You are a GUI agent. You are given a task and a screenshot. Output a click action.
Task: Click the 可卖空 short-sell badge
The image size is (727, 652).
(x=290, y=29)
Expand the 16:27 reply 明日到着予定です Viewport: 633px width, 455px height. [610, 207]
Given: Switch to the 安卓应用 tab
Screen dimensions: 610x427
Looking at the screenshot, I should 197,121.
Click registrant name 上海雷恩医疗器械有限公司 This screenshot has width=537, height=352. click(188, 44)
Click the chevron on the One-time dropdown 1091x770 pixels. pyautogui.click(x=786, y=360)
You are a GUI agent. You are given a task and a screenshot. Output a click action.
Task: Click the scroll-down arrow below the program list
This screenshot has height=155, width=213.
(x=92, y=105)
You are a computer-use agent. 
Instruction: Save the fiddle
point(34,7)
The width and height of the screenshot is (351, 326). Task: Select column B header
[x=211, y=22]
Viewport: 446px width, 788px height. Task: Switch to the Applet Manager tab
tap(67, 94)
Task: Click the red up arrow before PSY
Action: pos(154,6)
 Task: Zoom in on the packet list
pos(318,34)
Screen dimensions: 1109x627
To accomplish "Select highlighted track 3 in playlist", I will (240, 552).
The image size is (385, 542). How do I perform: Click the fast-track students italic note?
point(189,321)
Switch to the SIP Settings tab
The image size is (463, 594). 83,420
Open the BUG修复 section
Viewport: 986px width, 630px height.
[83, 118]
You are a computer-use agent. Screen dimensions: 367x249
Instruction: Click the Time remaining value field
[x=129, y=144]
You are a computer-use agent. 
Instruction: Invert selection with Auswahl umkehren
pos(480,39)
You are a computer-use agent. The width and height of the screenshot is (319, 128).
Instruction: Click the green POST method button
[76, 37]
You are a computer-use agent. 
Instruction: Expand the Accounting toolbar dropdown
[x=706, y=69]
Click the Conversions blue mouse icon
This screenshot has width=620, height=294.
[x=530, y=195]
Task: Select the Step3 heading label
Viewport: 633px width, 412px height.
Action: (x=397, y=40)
::::::::
Type out every record above once more, exactly.

- **THE ANSWER**:
You are a GUI agent. You are given a task and a screenshot. Output a click action.
Task: Click the 可卖空 short-sell badge
The image size is (727, 652).
(x=290, y=29)
Expand the 16:27 reply 明日到着予定です Viewport: 633px width, 455px height. [610, 207]
Given: Switch to the 安卓应用 tab
Screen dimensions: 610x427
Looking at the screenshot, I should 197,121.
Click registrant name 上海雷恩医疗器械有限公司 This screenshot has width=537, height=352. click(188, 44)
Click the chevron on the One-time dropdown 1091x770 pixels. pyautogui.click(x=786, y=360)
You are a GUI agent. You are given a task and a screenshot. Output a click action.
Task: Click the scroll-down arrow below the program list
This screenshot has height=155, width=213.
(x=92, y=105)
You are a computer-use agent. 
Instruction: Save the fiddle
point(34,7)
The width and height of the screenshot is (351, 326). Task: Select column B header
[x=211, y=22]
Viewport: 446px width, 788px height. Task: Switch to the Applet Manager tab
tap(67, 94)
Task: Click the red up arrow before PSY
Action: pos(154,6)
 Task: Zoom in on the packet list
pos(318,34)
Screen dimensions: 1109x627
To accomplish "Select highlighted track 3 in playlist", I will (240, 552).
The image size is (385, 542). How do I perform: Click the fast-track students italic note?
point(189,321)
Switch to the SIP Settings tab
The image size is (463, 594). 83,420
Open the BUG修复 section
Viewport: 986px width, 630px height.
[83, 118]
You are a computer-use agent. Screen dimensions: 367x249
Instruction: Click the Time remaining value field
[x=129, y=144]
You are a computer-use agent. 
Instruction: Invert selection with Auswahl umkehren
pos(480,39)
You are a computer-use agent. The width and height of the screenshot is (319, 128).
Instruction: Click the green POST method button
[76, 37]
You are a computer-use agent. 
Instruction: Expand the Accounting toolbar dropdown
[x=706, y=69]
Click the Conversions blue mouse icon
This screenshot has width=620, height=294.
[x=530, y=195]
Task: Select the Step3 heading label
Viewport: 633px width, 412px height.
Action: (x=397, y=40)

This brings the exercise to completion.